Exercise directions:
The response must consist of every record, restated word for word.

Records shown:
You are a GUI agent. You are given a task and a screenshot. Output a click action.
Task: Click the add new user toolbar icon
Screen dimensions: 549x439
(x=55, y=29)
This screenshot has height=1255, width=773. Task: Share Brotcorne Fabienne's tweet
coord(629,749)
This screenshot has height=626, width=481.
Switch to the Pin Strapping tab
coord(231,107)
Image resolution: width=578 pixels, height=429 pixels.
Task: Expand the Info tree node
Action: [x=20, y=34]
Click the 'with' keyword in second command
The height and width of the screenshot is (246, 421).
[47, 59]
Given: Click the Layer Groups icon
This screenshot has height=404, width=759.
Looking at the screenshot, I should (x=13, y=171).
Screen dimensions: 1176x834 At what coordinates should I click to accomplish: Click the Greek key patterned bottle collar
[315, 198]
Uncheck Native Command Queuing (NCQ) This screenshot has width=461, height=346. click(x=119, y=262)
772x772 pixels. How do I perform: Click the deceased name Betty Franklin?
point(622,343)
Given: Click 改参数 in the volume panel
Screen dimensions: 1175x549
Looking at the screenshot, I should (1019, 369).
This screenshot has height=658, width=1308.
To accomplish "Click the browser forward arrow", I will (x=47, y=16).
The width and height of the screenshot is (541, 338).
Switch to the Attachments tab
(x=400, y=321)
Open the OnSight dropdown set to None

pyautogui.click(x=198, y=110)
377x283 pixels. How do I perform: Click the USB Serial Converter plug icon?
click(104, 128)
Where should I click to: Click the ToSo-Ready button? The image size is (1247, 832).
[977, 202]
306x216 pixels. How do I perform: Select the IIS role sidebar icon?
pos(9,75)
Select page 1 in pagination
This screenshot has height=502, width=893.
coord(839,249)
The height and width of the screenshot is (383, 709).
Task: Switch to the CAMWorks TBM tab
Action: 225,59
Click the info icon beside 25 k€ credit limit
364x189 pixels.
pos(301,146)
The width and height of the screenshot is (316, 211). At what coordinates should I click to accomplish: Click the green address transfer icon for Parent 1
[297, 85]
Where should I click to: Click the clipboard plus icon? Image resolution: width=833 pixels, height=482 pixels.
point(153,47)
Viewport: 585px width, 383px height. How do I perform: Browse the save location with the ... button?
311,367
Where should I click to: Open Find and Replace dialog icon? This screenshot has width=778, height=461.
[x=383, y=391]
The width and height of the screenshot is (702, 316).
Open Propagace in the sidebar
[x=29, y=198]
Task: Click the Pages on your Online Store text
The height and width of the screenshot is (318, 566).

Answer space:
You are a GUI agent. You are given a task and a screenshot. Output a click action.
Task: Click the add new user toolbar icon
Screen dimensions: 549x439
(x=55, y=29)
This screenshot has height=1255, width=773. Task: Share Brotcorne Fabienne's tweet
coord(629,749)
This screenshot has height=626, width=481.
Switch to the Pin Strapping tab
coord(231,107)
Image resolution: width=578 pixels, height=429 pixels.
Task: Expand the Info tree node
Action: [x=20, y=34]
Click the 'with' keyword in second command
The height and width of the screenshot is (246, 421).
[47, 59]
Given: Click the Layer Groups icon
This screenshot has height=404, width=759.
Looking at the screenshot, I should (x=13, y=171).
Screen dimensions: 1176x834 At what coordinates should I click to accomplish: Click the Greek key patterned bottle collar
[315, 198]
Uncheck Native Command Queuing (NCQ) This screenshot has width=461, height=346. click(x=119, y=262)
772x772 pixels. How do I perform: Click the deceased name Betty Franklin?
point(622,343)
Given: Click 改参数 in the volume panel
Screen dimensions: 1175x549
Looking at the screenshot, I should (1019, 369).
This screenshot has height=658, width=1308.
To accomplish "Click the browser forward arrow", I will (x=47, y=16).
The width and height of the screenshot is (541, 338).
Switch to the Attachments tab
(x=400, y=321)
Open the OnSight dropdown set to None

pyautogui.click(x=198, y=110)
377x283 pixels. How do I perform: Click the USB Serial Converter plug icon?
click(104, 128)
Where should I click to: Click the ToSo-Ready button? The image size is (1247, 832).
[977, 202]
306x216 pixels. How do I perform: Select the IIS role sidebar icon?
pos(9,75)
Select page 1 in pagination
This screenshot has height=502, width=893.
coord(839,249)
The height and width of the screenshot is (383, 709).
Task: Switch to the CAMWorks TBM tab
Action: 225,59
Click the info icon beside 25 k€ credit limit
364x189 pixels.
pos(301,146)
The width and height of the screenshot is (316, 211). At what coordinates should I click to accomplish: Click the green address transfer icon for Parent 1
[297, 85]
Where should I click to: Click the clipboard plus icon? Image resolution: width=833 pixels, height=482 pixels.
point(153,47)
Viewport: 585px width, 383px height. How do I perform: Browse the save location with the ... button?
311,367
Where should I click to: Open Find and Replace dialog icon? This screenshot has width=778, height=461.
[x=383, y=391]
The width and height of the screenshot is (702, 316).
Open Propagace in the sidebar
[x=29, y=198]
Task: Click the Pages on your Online Store text
The height and width of the screenshot is (318, 566).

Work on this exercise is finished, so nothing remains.